How do you feel when you read this?

Our ability to improve the academic accomplishment of students in the lower half of the distribution of intelligence is severely limited. It is a matter of ceilings. Suppose a girl in the 99th percentile of intelligence, corresponding to an IQ of 135, is getting a C in English. She is underachieving, and someone who sets out to raise her performance might be able to get a spectacular result. Now suppose the boy sitting behind her is getting a D, but his IQ is a bit below 100, at the 49th percentile.

We can hope to raise his grade. But teaching him more vocabulary words or drilling him on the parts of speech will not open up new vistas for him. It is not within his power to learn to follow an exposition written beyond a limited level of complexity, any more than it is within my power to follow a proof in the American Journal of Mathematics. In both cases, the problem is not that we have not been taught enough, but that we are not smart enough.

In full agreement? Instinctively hackle-raised? If you want him to be wrong, can you prove he is? Don't be lulled by the Mr. Rogers' sweater of his comfortably self-effacing rhetoric. What he's saying is cold. And he's going somewhere with it.

Here and here and ultimately here.

Then there's this:

The encouragement of wisdom requires a special kind of education. It requires first of all recognition of one's own intellectual limits and fallibilities--in a word, humility. This is perhaps the most conspicuously missing part of today's education of the gifted. Many high-IQ students, especially those who avoid serious science and math, go from kindergarten through an advanced degree without ever having a teacher who is dissatisfied with their best work and without ever taking a course that forces them to say to themselves, "I can't do this." Humility requires that the gifted learn what it feels like to hit an intellectual wall, just as all of their less talented peers do, and that can come only from a curriculum and pedagogy designed especially for them. That level of demand cannot fairly be imposed on a classroom that includes children who do not have the ability to respond. The gifted need to have some classes with each other not to be coddled, but because that is the only setting in which their feet can be held to the fire.

Absolutely right. Mind is muscle. You have to get it out and exercise it. Too many public school systems I know from experience lack a challenge at the top. Exceptionally smart kids have the system figured out by 4th grade, and, barring some catastrophic personality disorder, can rest assured they will get As and Bs with minimal effort right up to the day the superintendent hands them a diploma.
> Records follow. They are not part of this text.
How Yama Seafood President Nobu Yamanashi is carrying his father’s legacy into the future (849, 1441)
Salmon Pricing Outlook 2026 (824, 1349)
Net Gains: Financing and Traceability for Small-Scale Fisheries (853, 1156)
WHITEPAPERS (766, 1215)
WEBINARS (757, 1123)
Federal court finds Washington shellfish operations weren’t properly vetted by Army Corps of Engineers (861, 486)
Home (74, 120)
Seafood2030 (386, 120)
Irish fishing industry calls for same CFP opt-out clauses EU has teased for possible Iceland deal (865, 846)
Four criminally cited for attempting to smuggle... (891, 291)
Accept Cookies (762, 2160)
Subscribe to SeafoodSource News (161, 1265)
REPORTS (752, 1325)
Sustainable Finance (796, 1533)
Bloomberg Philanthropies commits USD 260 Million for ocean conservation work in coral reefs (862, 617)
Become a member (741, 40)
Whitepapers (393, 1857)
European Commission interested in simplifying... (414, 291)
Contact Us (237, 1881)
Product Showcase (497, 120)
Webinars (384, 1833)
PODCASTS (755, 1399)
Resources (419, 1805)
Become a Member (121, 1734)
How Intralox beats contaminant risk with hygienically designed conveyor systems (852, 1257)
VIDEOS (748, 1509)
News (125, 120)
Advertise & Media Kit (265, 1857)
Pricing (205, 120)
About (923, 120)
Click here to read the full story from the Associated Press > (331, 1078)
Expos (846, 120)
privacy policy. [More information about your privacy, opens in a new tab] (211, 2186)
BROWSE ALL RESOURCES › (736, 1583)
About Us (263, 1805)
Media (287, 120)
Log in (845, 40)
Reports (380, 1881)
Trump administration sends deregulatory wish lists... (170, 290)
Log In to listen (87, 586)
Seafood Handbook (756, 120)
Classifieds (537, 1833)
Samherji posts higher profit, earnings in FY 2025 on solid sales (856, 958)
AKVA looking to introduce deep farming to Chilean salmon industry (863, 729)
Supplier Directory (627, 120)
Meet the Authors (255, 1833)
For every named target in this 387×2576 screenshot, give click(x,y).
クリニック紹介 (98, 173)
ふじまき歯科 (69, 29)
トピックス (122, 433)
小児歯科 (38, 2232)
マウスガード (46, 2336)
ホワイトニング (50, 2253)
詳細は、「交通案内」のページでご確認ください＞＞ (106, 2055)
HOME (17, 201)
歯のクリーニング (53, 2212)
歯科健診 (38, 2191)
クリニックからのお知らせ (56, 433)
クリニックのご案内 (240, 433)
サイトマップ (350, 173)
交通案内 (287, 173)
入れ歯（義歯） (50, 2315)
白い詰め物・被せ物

The schools, for their part, are happy to keep such kids on board since they ramp up the overall standardized achievement test scores. They keep them fed on "advanced" courses and programs that are more like rewards than challenges. But if you never run up against something that you can't master at first sight, and if you are never forced to actually put that gray matter to work and make it sweat, you're not learning. And worse, you're not learning how to learn. That kid with the average IQ who is struggling through his first Shakespeare play in the classroom next door is getting it. Your smart kid isn't.